A strike at Canadian Pacific Railway Ltd. (CP-T), Canada's second biggest railway, will continue at least into Friday as the result of a decision by the Liberal opposition to delay passage of back-to-work legislation.

The House of Commons passed the Conservative government bill in the early hours of Wednesday, and Labour Minister Lisa Raitt had said she hoped the trains would be able to start rolling on Thursday.

That will not happen now, because the Liberals are preventing the Senate from taking the bill up immediately.

"We're not sure how long they want to delay it, but it appears that they do not want to deal with it today," the government leader in the Senate, Marjory LeBreton said.

Liberal spokesman Marc Roy confirmed Liberal Senate leader James Cowan would not let the Senate handle it right away.

Because of the Conservative majority in the Senate, its passage is eventually assured, but opposition senators must agree to waive normal rules if it is to be fast-tracked.

Canada's two main opposition parties, the New Democrats and the Liberals, have criticized Ottawa for repeatedly stepping in to halt strikes, arguing that this tramples on workers' rights. The Conservatives argue that their action is needed to protect a fragile economy still emerging from recession.

CP's freight operations across Canada have been halted for a week after 4,800 unionized locomotive engineers, conductors and rail controllers walked off the job on May 23 over the company's plan to cut pension payments in their new labor contract.

CP's customers, including automakers, grain groups and miners whose products are stranded in warehouses, silos or on the railroad's tracks, have urged the government to end the strike.

The government did not need much prodding. Raitt has said a strike at CP would cost C$540 million ($525 million) in economic activity each week.

The Liberals will let debate begin on Thursday in the Senate. If it passes the bill later that day, it still will not be till Friday that the workers will be required to return to work, since the provisions of the bill only take effect 12 hours after it becomes law.

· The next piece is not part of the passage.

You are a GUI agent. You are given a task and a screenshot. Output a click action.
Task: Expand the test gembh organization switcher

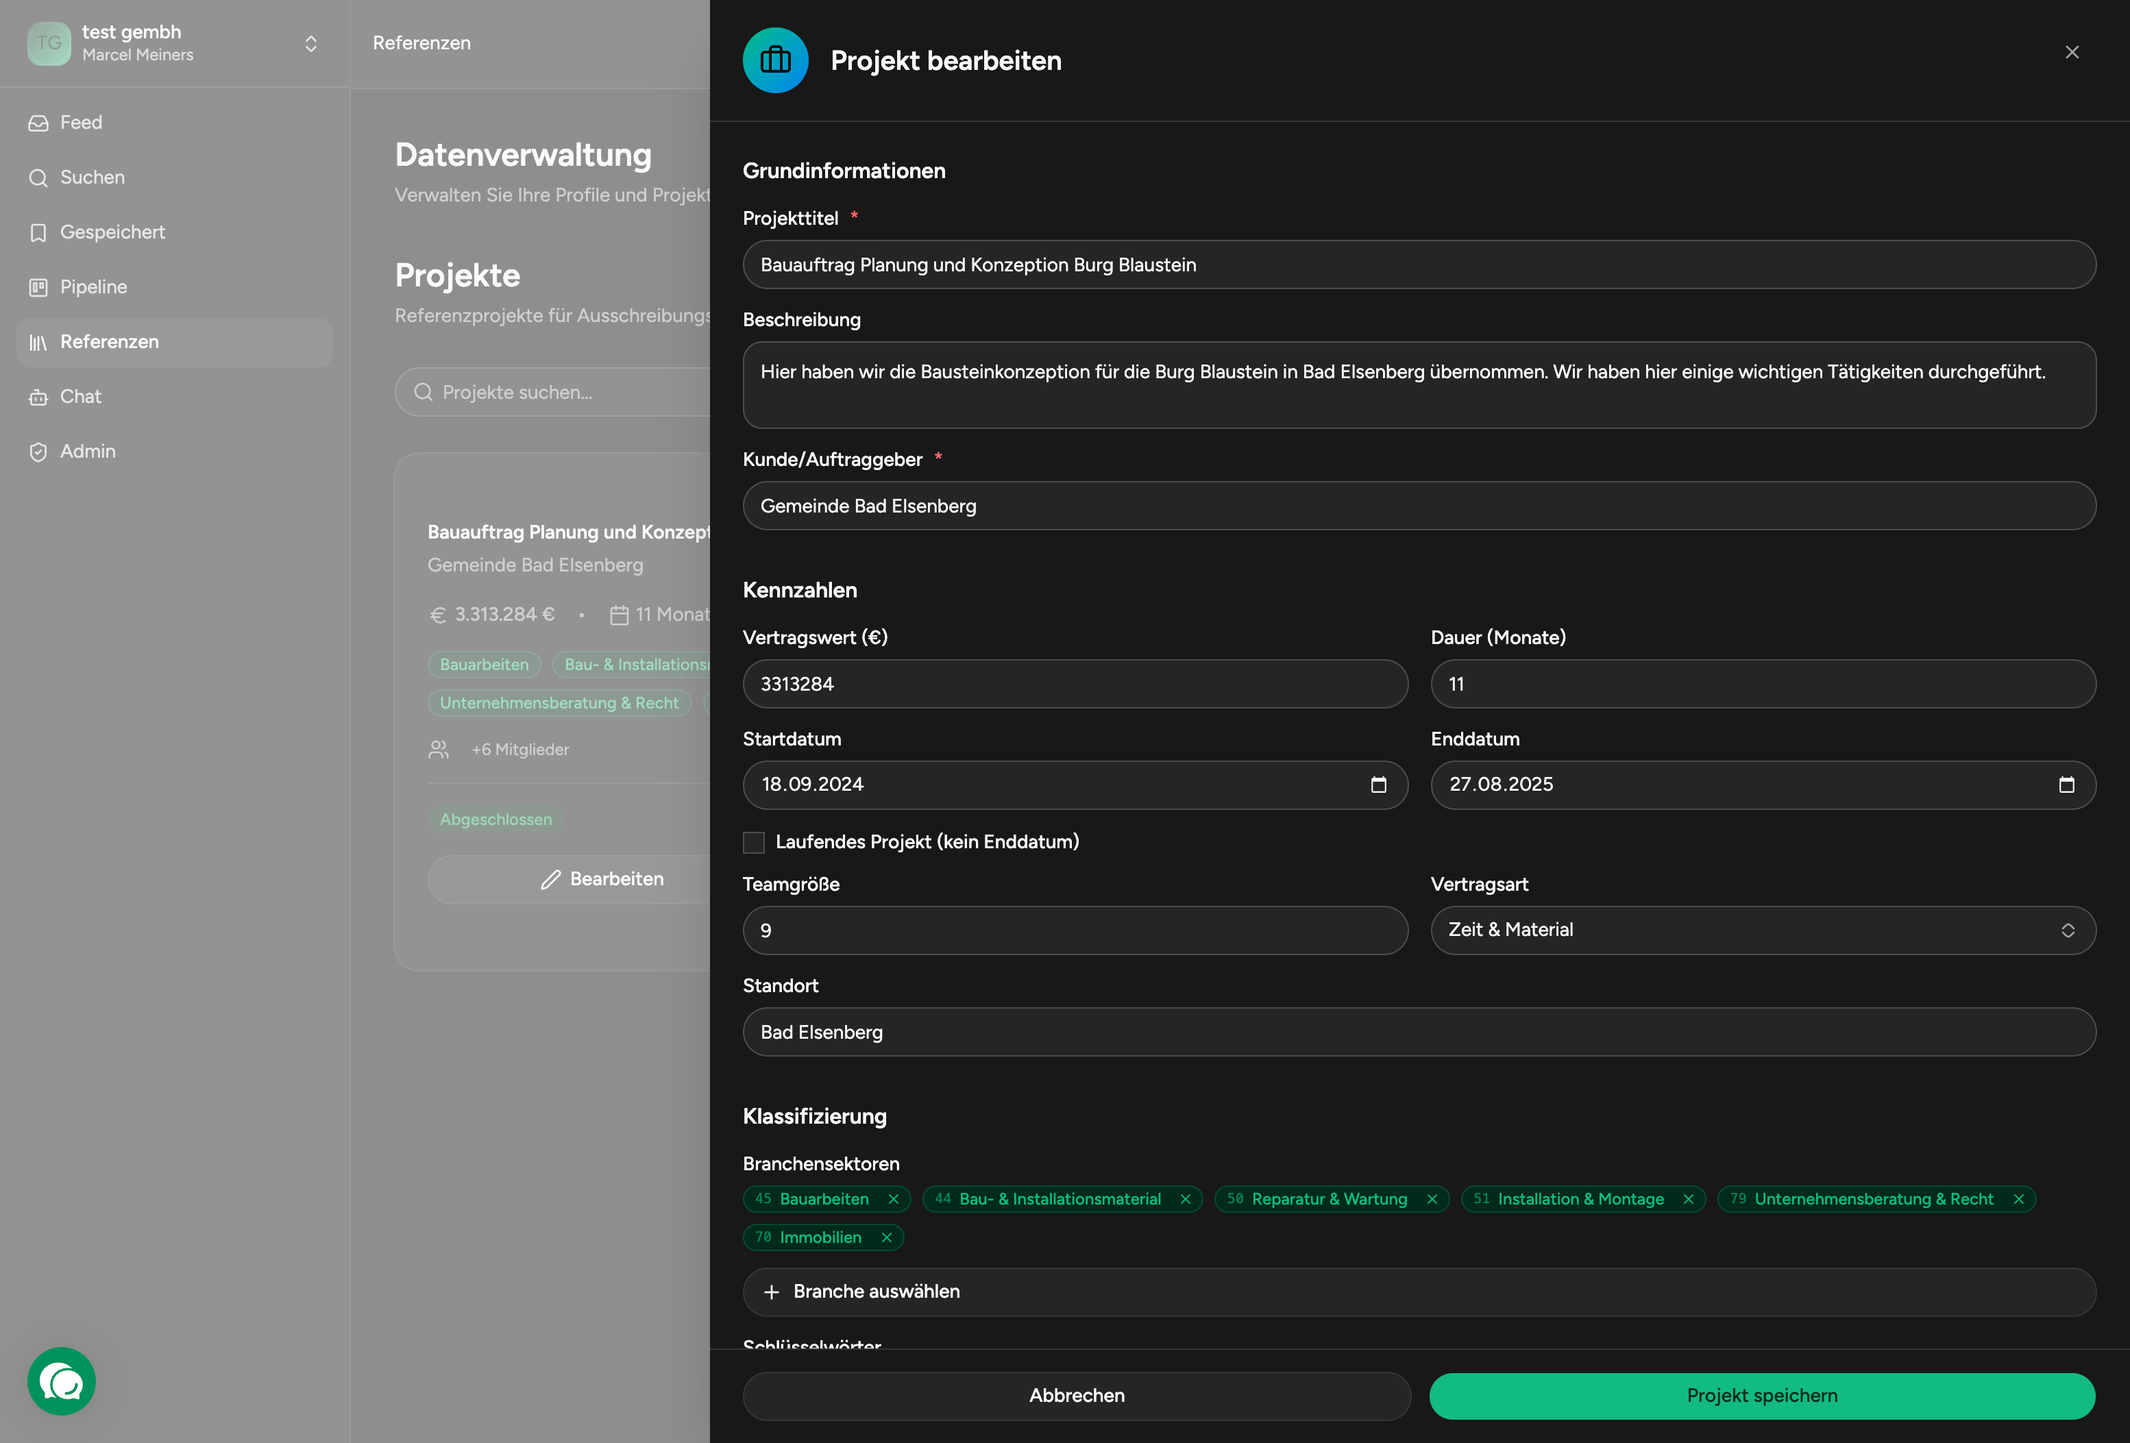[x=311, y=43]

And it was not even certain it would pass on Thursday. Asked if Liberal Senate leader Cowan would let the bill pass in one day, once debate starts, Roy said: "He's not going to say before a bill is even received in the Senate."

LeBreton said the Liberals would be breaking with the tradition of allowing rush legislation to go through the Senate within a day of passing the House.

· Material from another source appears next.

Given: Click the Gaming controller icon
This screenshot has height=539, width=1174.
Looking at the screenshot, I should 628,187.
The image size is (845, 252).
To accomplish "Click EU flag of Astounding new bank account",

"If the Liberals decide that they're not going to honor this tradition, they can answer to the Canadian public about the loss to the economy," LeBreton told reporters in Parliament.

Roy challenged the idea that the Liberals were delaying the bill, since formal rules provide for bills to be taken up only two days after passing the House, and they were allowing this to be shortened to one day.

The striking Teamsters workers have been without a contract since December 31, 2011. The main disagreement is over CP demands to cut back on pension costs.

The strike comes at a difficult time for CP, whose chief executive and chairman quit less than two weeks ago after losing a boardroom dust-up with the company's largest shareholder.

The shareholder, Pershing Square Capital Management, has vowed to improve CP's operating performance, which is the weakest in the industry.